Le 21 janvier 2000 - 1215 mots

Directeur du Musée des beaux-arts de Montréal depuis 1998, Guy Cogeval a été conservateur au Musée d’Orsay, au Musée des beaux-arts de Lyon et au Louvre, avant de diriger de 1992 à 1998 le Musée des monuments français. Il commente l’actualité.

Nouveaux espaces, nouvel accrochage, que pensez-vous du Centre Georges Pompidou tout juste rouvert ?
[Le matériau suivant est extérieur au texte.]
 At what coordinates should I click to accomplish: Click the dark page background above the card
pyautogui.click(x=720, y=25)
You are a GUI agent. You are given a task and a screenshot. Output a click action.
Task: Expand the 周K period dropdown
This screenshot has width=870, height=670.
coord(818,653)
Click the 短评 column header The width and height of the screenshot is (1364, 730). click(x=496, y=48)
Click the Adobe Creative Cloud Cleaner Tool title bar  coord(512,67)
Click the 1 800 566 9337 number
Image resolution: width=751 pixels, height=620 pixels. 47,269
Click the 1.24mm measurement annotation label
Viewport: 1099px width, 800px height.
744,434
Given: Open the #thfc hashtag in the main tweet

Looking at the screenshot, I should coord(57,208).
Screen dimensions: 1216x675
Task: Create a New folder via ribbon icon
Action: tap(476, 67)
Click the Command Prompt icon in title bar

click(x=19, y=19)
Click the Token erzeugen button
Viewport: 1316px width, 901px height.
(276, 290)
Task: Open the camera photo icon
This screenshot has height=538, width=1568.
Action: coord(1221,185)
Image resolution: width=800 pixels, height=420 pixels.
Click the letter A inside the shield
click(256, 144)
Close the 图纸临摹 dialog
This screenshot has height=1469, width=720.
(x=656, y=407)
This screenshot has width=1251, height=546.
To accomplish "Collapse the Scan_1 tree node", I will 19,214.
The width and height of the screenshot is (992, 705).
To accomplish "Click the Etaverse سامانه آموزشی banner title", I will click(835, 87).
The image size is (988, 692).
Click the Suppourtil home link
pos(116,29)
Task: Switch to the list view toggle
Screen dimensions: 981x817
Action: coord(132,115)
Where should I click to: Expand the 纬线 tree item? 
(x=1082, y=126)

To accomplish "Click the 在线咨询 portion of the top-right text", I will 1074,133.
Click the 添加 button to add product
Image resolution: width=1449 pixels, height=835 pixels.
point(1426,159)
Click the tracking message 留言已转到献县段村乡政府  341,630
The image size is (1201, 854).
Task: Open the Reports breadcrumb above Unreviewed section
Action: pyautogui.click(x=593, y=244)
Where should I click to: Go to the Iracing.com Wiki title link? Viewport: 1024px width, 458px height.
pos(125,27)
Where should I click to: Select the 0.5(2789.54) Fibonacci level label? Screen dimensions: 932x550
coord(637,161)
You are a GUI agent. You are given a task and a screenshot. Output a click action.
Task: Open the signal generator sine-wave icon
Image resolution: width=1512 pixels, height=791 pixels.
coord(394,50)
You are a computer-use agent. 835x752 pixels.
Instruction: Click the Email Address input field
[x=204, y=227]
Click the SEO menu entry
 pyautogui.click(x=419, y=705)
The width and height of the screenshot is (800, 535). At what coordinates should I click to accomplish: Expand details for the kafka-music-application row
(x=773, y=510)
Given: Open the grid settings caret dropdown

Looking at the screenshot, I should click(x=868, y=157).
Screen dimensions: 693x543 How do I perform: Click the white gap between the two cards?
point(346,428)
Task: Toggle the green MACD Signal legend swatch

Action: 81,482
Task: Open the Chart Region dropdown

La signalétique et la définition de l’espace sont infiniment plus pratiques et élégantes qu’autrefois. L’espace de la bibliothèque est gigantesque, et le hall d’accueil retrouve aujourd’hui pleinement sa fonction. Quant à l’accrochage des collections, je ne peux que féliciter le directeur du musée, Werner Spies. La salle avec le Dresseur d’animaux de Picabia est inoubliable. Je trouve très intéressant de commencer la visite par la section contemporaine, tout en laissant au visiteur le choix de son parcours. Mais le problème insoluble de tout musée d’art moderne est de définir un point de départ historique. Matisse, le Douanier Rousseau, Cézanne, le milieu du XIXe siècle, quand commence la modernité ? Dans plusieurs décennies, les frontières se feront sûrement au détriment d’un musée comme Orsay, qui aura moins de raisons d’exister.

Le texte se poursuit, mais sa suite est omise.